Aurora Nealand is an American saxophonist, clarinetist, singer and composer. She leads her own band, Aurora Nealand and the Royal Roses.

Early life and education
Born the youngest of four children in Pacifica, California, to parents she calls "hippies", Nealand moved to New Orleans in 2004 after earning a degree in music composition from the Oberlin Conservatory of Music, where she created her own major in music composition.

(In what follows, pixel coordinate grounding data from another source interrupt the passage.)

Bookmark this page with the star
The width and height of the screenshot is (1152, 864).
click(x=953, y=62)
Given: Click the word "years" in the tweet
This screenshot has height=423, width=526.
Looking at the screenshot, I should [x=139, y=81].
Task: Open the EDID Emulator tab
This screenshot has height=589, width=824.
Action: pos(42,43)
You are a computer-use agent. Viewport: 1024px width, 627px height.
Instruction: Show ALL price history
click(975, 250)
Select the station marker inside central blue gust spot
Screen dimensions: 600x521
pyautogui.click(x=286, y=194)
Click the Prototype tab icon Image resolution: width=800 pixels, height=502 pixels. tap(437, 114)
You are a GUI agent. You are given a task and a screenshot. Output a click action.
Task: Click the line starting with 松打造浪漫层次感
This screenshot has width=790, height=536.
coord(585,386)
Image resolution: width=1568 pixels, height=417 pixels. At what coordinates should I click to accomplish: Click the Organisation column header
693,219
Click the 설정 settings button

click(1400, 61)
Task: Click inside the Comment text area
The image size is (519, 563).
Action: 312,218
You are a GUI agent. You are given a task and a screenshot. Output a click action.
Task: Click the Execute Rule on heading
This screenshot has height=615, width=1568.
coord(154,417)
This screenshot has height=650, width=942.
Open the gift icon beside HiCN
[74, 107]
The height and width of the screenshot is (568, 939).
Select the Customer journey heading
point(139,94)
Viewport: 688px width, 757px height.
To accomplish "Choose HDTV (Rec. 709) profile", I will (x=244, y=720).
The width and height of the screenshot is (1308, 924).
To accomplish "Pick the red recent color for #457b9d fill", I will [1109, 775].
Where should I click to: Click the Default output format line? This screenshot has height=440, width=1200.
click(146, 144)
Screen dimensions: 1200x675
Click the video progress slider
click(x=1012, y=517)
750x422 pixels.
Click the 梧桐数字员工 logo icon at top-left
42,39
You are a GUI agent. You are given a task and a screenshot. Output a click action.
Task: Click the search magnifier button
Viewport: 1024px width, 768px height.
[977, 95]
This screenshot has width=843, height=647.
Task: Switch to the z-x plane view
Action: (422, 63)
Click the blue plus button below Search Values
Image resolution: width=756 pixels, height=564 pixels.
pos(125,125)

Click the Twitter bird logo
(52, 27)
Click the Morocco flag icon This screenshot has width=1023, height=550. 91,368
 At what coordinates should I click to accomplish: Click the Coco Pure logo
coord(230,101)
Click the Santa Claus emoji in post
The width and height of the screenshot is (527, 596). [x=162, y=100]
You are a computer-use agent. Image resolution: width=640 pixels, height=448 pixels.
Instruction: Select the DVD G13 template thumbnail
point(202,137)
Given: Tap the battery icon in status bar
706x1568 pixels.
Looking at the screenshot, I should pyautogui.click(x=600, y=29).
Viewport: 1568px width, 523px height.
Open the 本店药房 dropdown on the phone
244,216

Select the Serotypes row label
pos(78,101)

While studying at Oberlin, Nealand spent eight months in New York City where she learned about Laurie Anderson, Brian Eno and Philip Glass.

Career
Nealand embarked on a cross country bicycle trip, during which she interviewed rural Americans and compiled their stories into a musical piece titled "American Dreams". The trip concluded in New Orleans, where she began playing traditional jazz, much of which she had grown up listening to in California. Nealand formed The Royal Roses in 2011 for a tribute concert to Sidney Bechet at Preservation Hall in New Orleans. Along with the Royal Roses, Nealand also performs as a member of the rockabilly band Rory Danger and the Danger Dangers and solo under the name Monocle. In 2019, Nealand, under the name "Monocle",  brought her project "KindHumanKind" to the New Orleans Contemporary Arts Center, receiving a positive review from OffBeat magazine. She frequently performs in a duo with New Orleans pianist and singer Tom McDermott.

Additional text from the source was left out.